Shelton wymusił decydujący tie-break po obronie trzech punktów meczowych. Kontynuował zadawanie tego pytania, gdy Jubb nie wykorzystał trzech kolejnych, prowadząc 6-4 i 7-6.
Następnie nadeszła kolej Brytyjczyka, aby odmówić Sheltona po tym, jak leworęczny osiągnął własny punkt meczowy dzięki sprytnemu zwycięzcy drop shota z bekhendu. Jubb, który zlokalizował pierwszy serwis i został nagrodzony, gdy Shelton przygotowywał swój powrót. Dwa punkty później Jubb odniósł swoje pierwsze zwycięstwo w Top 20, po tym jak Shelton źle strzelił z forhendu i zakończył spotkanie po dwóch godzinach i 44 minutach.
„To oczywiście dla mnie ogromne znaczenie. Ubiegły rok był bardzo trudny, przez większość roku kontuzjowany” – pomyślał. „Bardzo, bardzo ciężko pracowałem, aby wrócić do tego punktu. To jedna z tych wizji, które masz w głowie od dawna, będąc na scenach i turniejach. Właśnie na to pracowałem, więc trochę ulgi, że tu jestem i udało mi się.

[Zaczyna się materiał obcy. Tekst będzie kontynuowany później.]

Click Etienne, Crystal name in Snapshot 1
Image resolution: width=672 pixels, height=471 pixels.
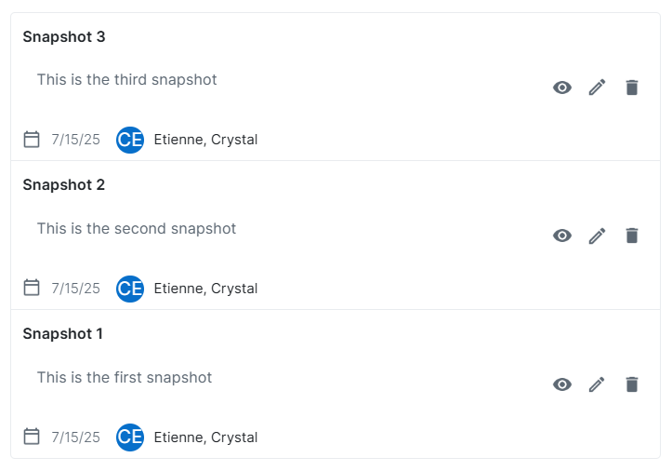click(x=205, y=437)
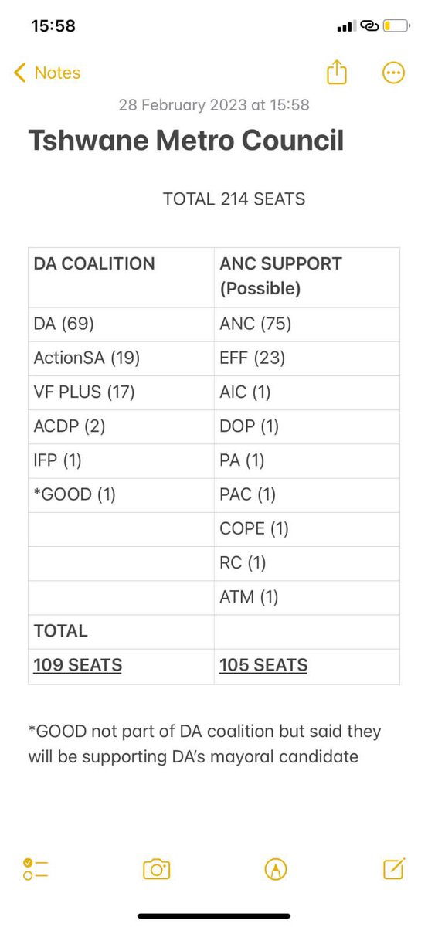Open the markup pen tool icon
This screenshot has height=927, width=428.
pyautogui.click(x=276, y=869)
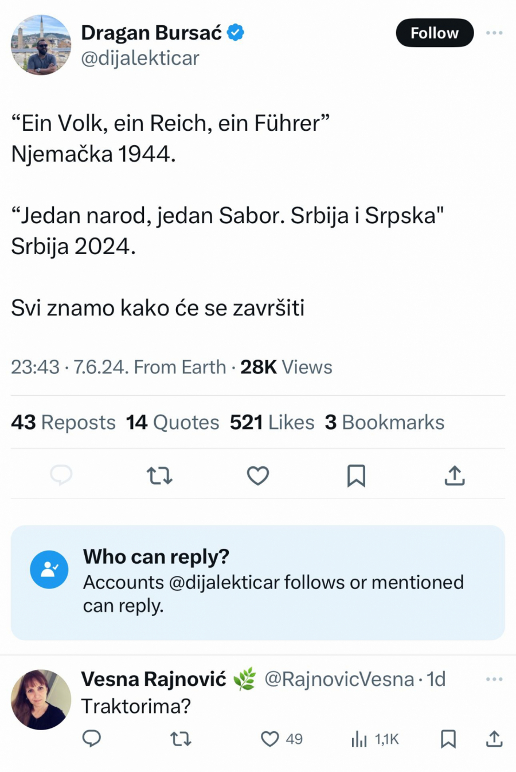Like Vesna Rajnović's reply

pyautogui.click(x=270, y=739)
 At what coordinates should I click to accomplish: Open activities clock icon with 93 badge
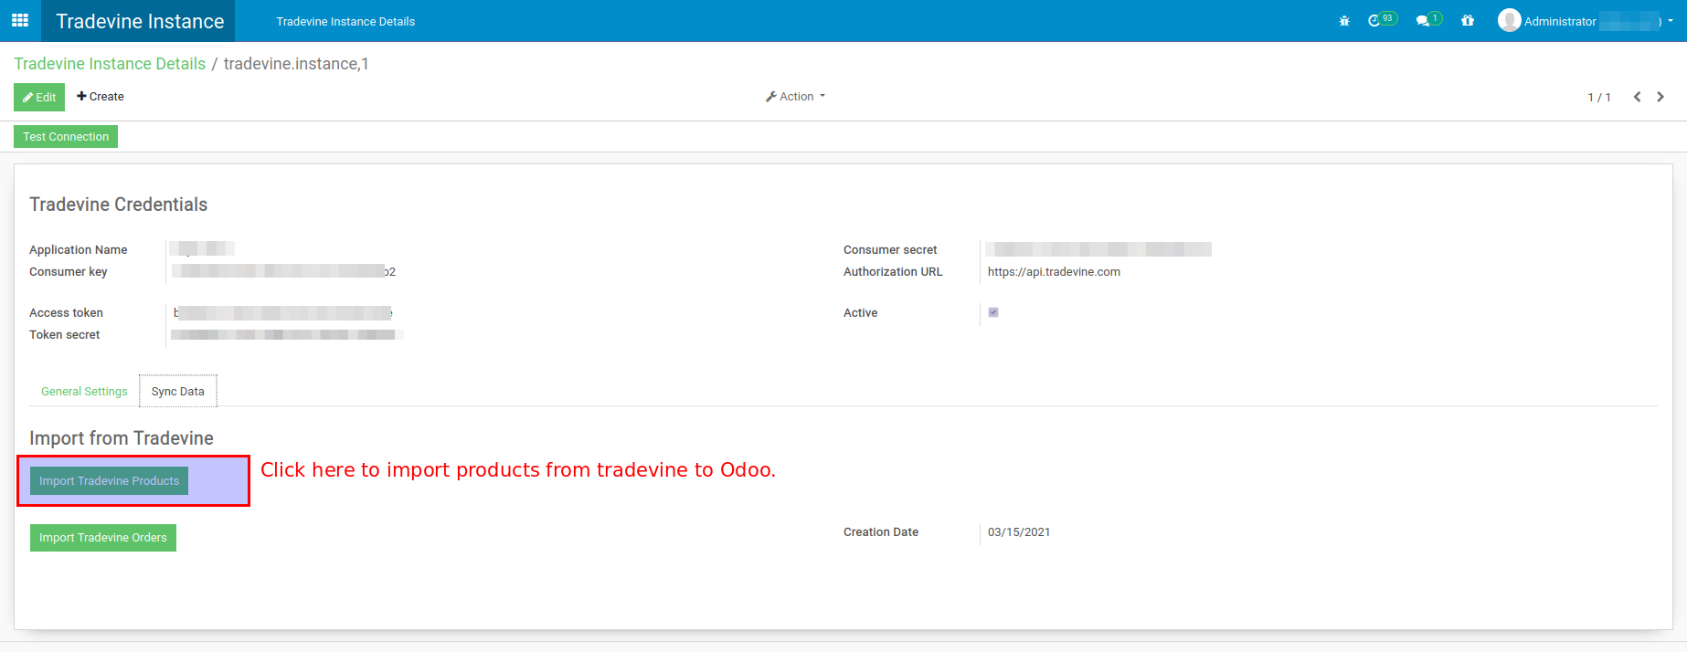pos(1375,21)
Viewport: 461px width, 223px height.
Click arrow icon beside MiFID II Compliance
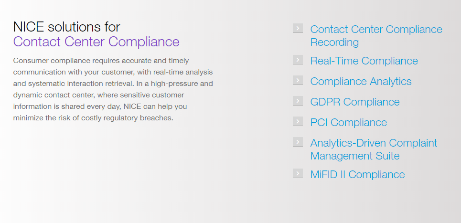coord(298,173)
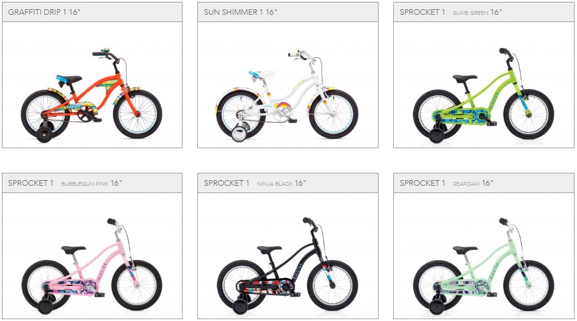Click the blue saddle on Graffiti Drip bike
The height and width of the screenshot is (321, 577).
(68, 79)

Przez cały mecz było po prostu coraz lepiej. Dziś wieczorem rozkwitałem tutaj. —Paweł Jubb
Sebastian Ofner z Austrii stoi pomiędzy Jubbem a szansą na podniesienie trofeum. W drugim półfinale spotkają się Gael Monfils i Alejandro Tabilo.
W Eastbourne Harris również przetrwał trzy trudne sety na turnieju Rothesay International. Wykorzystując szansę na dziką kartę, 29-latek pokonał Flavio Cobolliego 6:7 (3), 7:6 (4), 6:2, zapewniając sobie jedyne dwa przełamania w finale ustawić.
W piątkowej finałowej czwórce Harris zmierzy się z Australijczykiem Maxem Purcellem. Dwukrotny mistrz Taylor Fritz, rozstawiony z numerem 1, umówił się na spotkanie z rodakiem Purcella Aleksandarem Vukiciem po jego zwycięstwie 7:6 (5), 7:6 (5) nad Jerrym Shangiem.